Saya teringat kata-kata Mario Teguh, seorang motivator. Bahwa: "Rutinitas membunuh semangat. Jadi, pastikan, tiap harinya anda belajar hal-hal baru. "
Tentu saja saya merasa jenuh ketika harus berhati-hati melangkah di atas jalanan  pasar yang becek. Ditambah ketika harus melintasi tumpukan sampah yang busuk dan lalat-lalat yang menyebalkan, dan juga ketika saya harus menghirup asap knalpot bajaj, ketika keringat membuat pakaian rapi saya lusuh.

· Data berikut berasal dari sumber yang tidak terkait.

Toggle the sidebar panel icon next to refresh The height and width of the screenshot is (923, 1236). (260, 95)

Dan ketika mencium bau selokan meski sudah terlewat i10 meter jauhnya, melewati pemukiman yang rapat dengan aroma rumah tangga yang aneh, dan ketika presensi jam masuk kantor saya selalu merah. Ya saya jenuh.

Lalu saya mencoba memetik sesuatu dari rutinitas itu, sebagaimana Ali bin Abi Thalib berkata, "Jikalau hikmah itu ada di dalam gunung, niscaya akan aku goncangkan gunung itu!". Baiklah, harus ada yang bisa diambil dari rutinitas tersebut.

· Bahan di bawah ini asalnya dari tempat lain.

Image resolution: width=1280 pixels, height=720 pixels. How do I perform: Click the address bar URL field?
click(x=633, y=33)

Melewati Pasar, saya merasa sangat beruntung untuk tidak bekerja sejak dini hari dengan berkarung-karung sayuran, daging ayam, tempe, ikan asin, buah belimbing, kasur palembang, belepotan minyak goreng, kompor semawar (sejenis kompor minyak yang nyalanya sangat berisik), barisan bajaj dan lainnya.

Alhamdulillah, saya masuk kantor pukul 08.30 pagi, pun masih sering terlambat, dan masih sempat sarapan dengan baik. Saya beruntung bekerja di ruangan berpendingin udara, di hadapan komputer dan fasilitas menyenangkan lainnya, itupun masih sering mencuri-curi waktu untuk menuliskan hal ini.

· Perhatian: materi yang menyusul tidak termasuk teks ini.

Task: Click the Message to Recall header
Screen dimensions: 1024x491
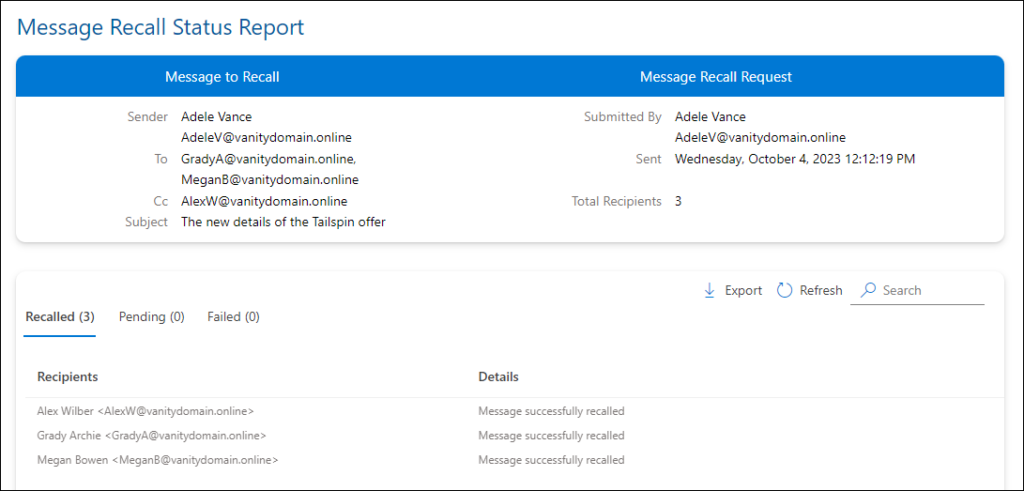Action: [x=222, y=77]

Melewati pemukiman rapat, saya merasa sangat beruntung untuk dapat tinggal di sebuah rumah yang bersih, berlantai ubin, dengan sanitasi dan ventilasi yang baik, jauh dari selokan yang beraroma tak sedap, tidur di atas kasur berpegas ditemani seorang Bidadari cantik dan Seorang Bayi tampan.

Melewati sebuah kios rokok, yang sarat dengan orang-orang pasar yang berdesakan menyaksikan berita pagi di sebuah televisi di dalam kios tersebut, saya merasa beruntung punya sebuah televisi 21 inc yang bisa kami nikmati sepuas-puasnya tanpa harus berdiri dengan kaki dikerubungi lalat, pun tv tersebut saya beli second.

Melewati sebuah pos ronda dengan seorang perempuan paruhbaya kumal, rambut gimbal, kulit coklat, dan sedikit seram dan bertelanjang dada meringkuk kedinginan, tapi dia tertawa cekikikan ketika saya melintas. Saya merasa sangat beruntung masih dianugerahi pikiran yang sehat wal'afiat dengan tubuh yang juga bugar dan mendapatkan asupan gizi yang cukup, pun saya masih sering tertawa terbahak-bahak untuk hal yang tidak penting.

Sampai di Jalan Raya Radio Dalam, dan menyaksikan seorang pengendara motor yang bersimbah darah karena tertabrak oleh sebuah mobil box milik sebuah swalayan yang buka 24 jam, saya merasa sangat beruntung masih diberikan keselamatan meski harus berjalan melintasi semua ngilu di sepanjang jalan. Alhamdulillah masih ada dhuha tersisa. Lalu, saya akan kembali mencari cermin dan memantulkannya ke dalam hati, pada 1000 langkah petang nanti.